TEXT EXCERPT:
────────────────────────────────────────

The York County Council on Monday passed its $87 million budget with employee pay raises and a volunteer picnic, and returned a plan to revise its animal laws back to square one.
Earlier this month, the council read for the first time proposed changes to its animal law aimed at giving animal control officers more authority to enforce laws while curbing the unwanted pet population.
The proposal would have incorporated existing state laws governing large animals and nuisance pets so that animal control officers, who aren’t law enforcement officers, could enforce state laws instead of having to call a sheriff’s deputy.
Eight months in committee, the plan was rejected in a 4-3 vote this month because it contained new laws that those who rejected it said would be ineffective. Those measures would have required pet owners with five or more dogs or cats to register with the county and spay tethered female dogs to prevent them from having unwanted litters from stray males.
On Monday, the council debated the merits of the rejected proposal, and decided to send the plan back to the committee, which will draft a new proposal, incorporating the measures the council favored.
Chairman Britt Blackwell, who had hoped to have a new proposal for consideration at the council’s sole meeting in July, pushed the council to make a move, whether that meant deciding on some changes to the ordinance or moving on with no changes.

────────────────────────────────────────

DATA:
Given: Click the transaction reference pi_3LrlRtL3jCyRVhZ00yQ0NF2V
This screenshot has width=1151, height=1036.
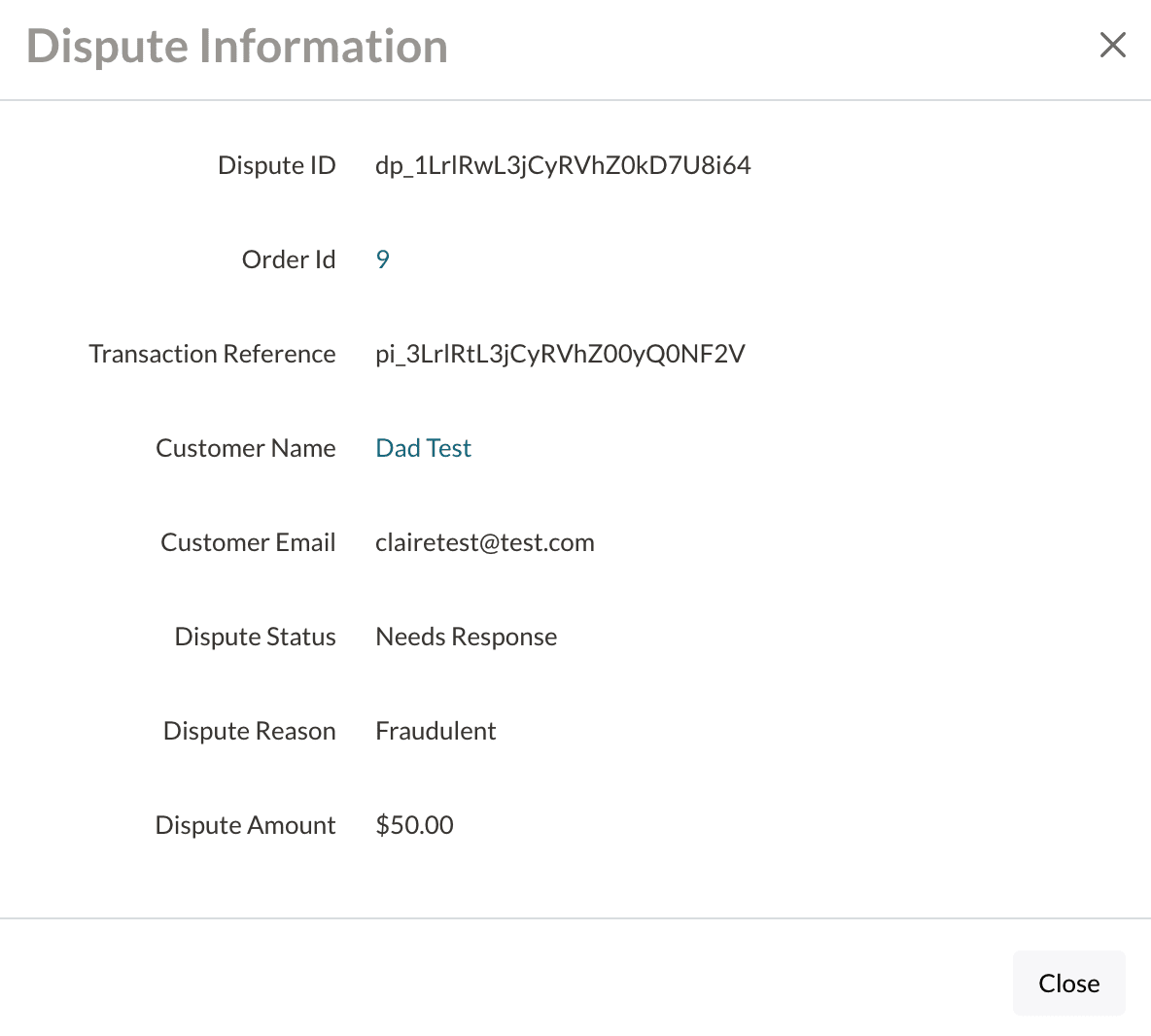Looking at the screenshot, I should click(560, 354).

────────────────────────────────────────

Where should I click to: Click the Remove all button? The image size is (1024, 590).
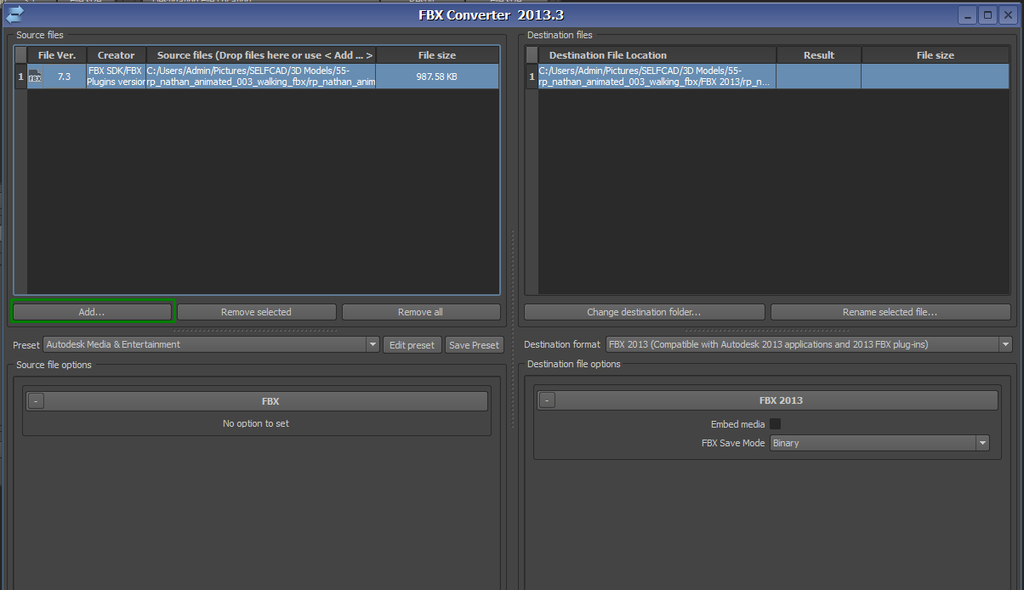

────────────────────────────────────────

ACTIVITY A: Reproduce the York County Council article word for word, starting at "Earlier this month, the" and ending at "unwanted pet population.".
ACTIVITY B: Shorten the paragraph of the York County Council article that begins "Eight months in committee" into a list that keeps its main facts.
ACTIVITY C: Write what comes next in the York County Council article, continuing from its last sentence.
The rows are separate material and are not part of the York County Council article.

OUTPUT A:
Earlier this month, the council read for the first time proposed changes to its animal law aimed at giving animal control officers more authority to enforce laws while curbing the unwanted pet population.

OUTPUT B:
- After eight months in committee, the plan was rejected this month in a 4-3 vote.
- Those who voted against it said its new laws would be ineffective.
- One new law would have required owners of five or more dogs or cats to register with the county.
- Another would have required tethered female dogs to be spayed to prevent unwanted litters from stray males.

OUTPUT C:
Blackwell suggested the council consider limiting tethering to two animals, a rule that would have targeted dog-fighting operations and would have been more clearly defined and easier to enforce. But he also told the council even though he personally thinks tethering is “wrong” and “tough on the dog,” he didn’t want to push his opinion in his vote.
About a dozen people were on hand to hear the council’s discussion and some addressed the council.
Asking the council to reconsider proposals they rejected, Susan Shannon, a pediatric occupational therapist who has rehabilitated children mauled by dogs, asked the council to think about many thousands of dollars are spent euthanizing unwanted animals.
As someone who keeps many bit bulls tethered on his property, Joseph Neal of York said the problem is with strays and “unwanted” pets, not his dogs which are competition animals and “wanted animals.” He asked the council to “target ... dog fighters” directly if that’s the problem.
Bump Roddey, who chairs the committee revising the animal law, said he and other committee members will set a date to meet soon. The objective will be to put together a pared-down version of the previous plan that focuses on “finding ways to crack down on people who don’t treat their animals properly,” Roddey said.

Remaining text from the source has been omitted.